In a previous study the authors had found that kalutas exhibited a number of physiological characteristics that made them well suited to their arid habitats, including low metabolic rates and a high degree of flexibility in body temperature regulation. They also observed that these tiny animals managed to remain cool at high temperatures using lower rates of evaporative water loss relative to other species. Kalutas therefore presented a good candidate to test for potentially beneficial water-conserving adaptations to changes in humidity at lower temperatures. The authors evaluated this by exposing the animals to varying levels of humidity at temperatures in and below the thermoneutral zone and measuring metabolic rate, body temperature and evaporative water loss. Somewhat surprisingly, rather than finding that evaporative water loss increases with decreasing humidity, they found no change.

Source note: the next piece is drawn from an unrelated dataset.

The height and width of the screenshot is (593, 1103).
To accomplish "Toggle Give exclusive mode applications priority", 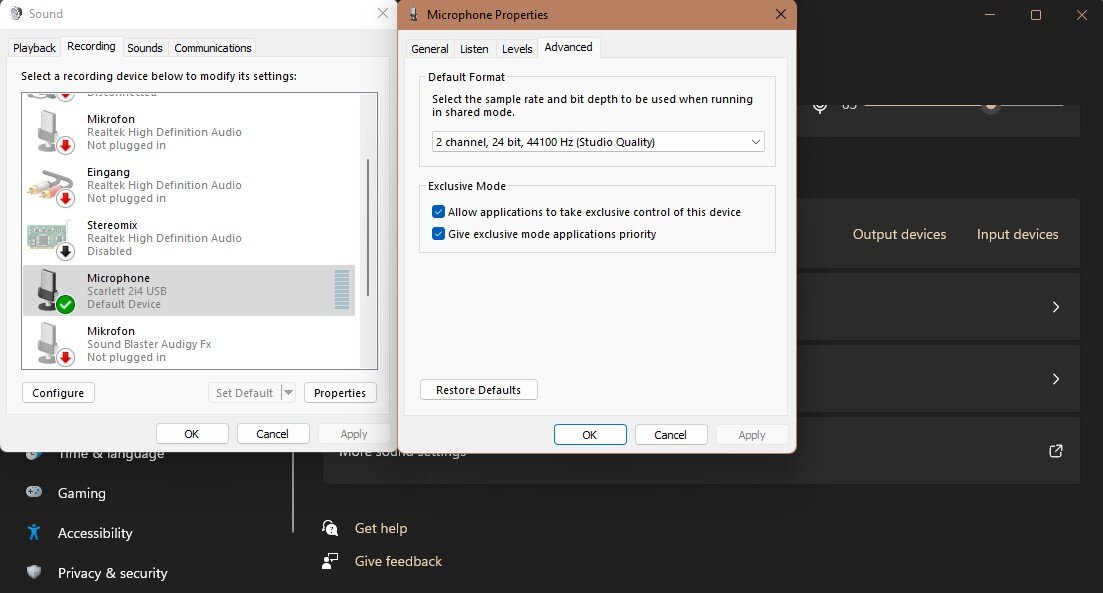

Their results mean that even in low humidity environments, where the humidity gradient and the laws of physics would favour increased water loss, minimal rates of evaporation were maintained, allowing the small marsupials to save significant amounts of water (nearly 40–50% at a relative humidity of 20%). The authors concluded that this must be indicative of a level of physiological control over evaporative water loss previously unrecorded in mammals. Although they initially believed this means of water conservation to be an adaptation to the arid habitat of the kalutas, they proceeded to find similar patterns in a number of species from a range of habitats. These findings indicate that mammals may have more control over rates of evaporative water loss at lower temperatures than was previously believed. This has important implications for water conservation, as most mammals live at temperatures within or below the thermoneutral zone where additional means of water conservation were not believed to be available. It remains to be seen what mechanisms species such as the kaluta employ to achieve control over evaporative water loss at these temperatures, how common this is among endotherms, and what this means for water and energy budgets in free-ranging animals.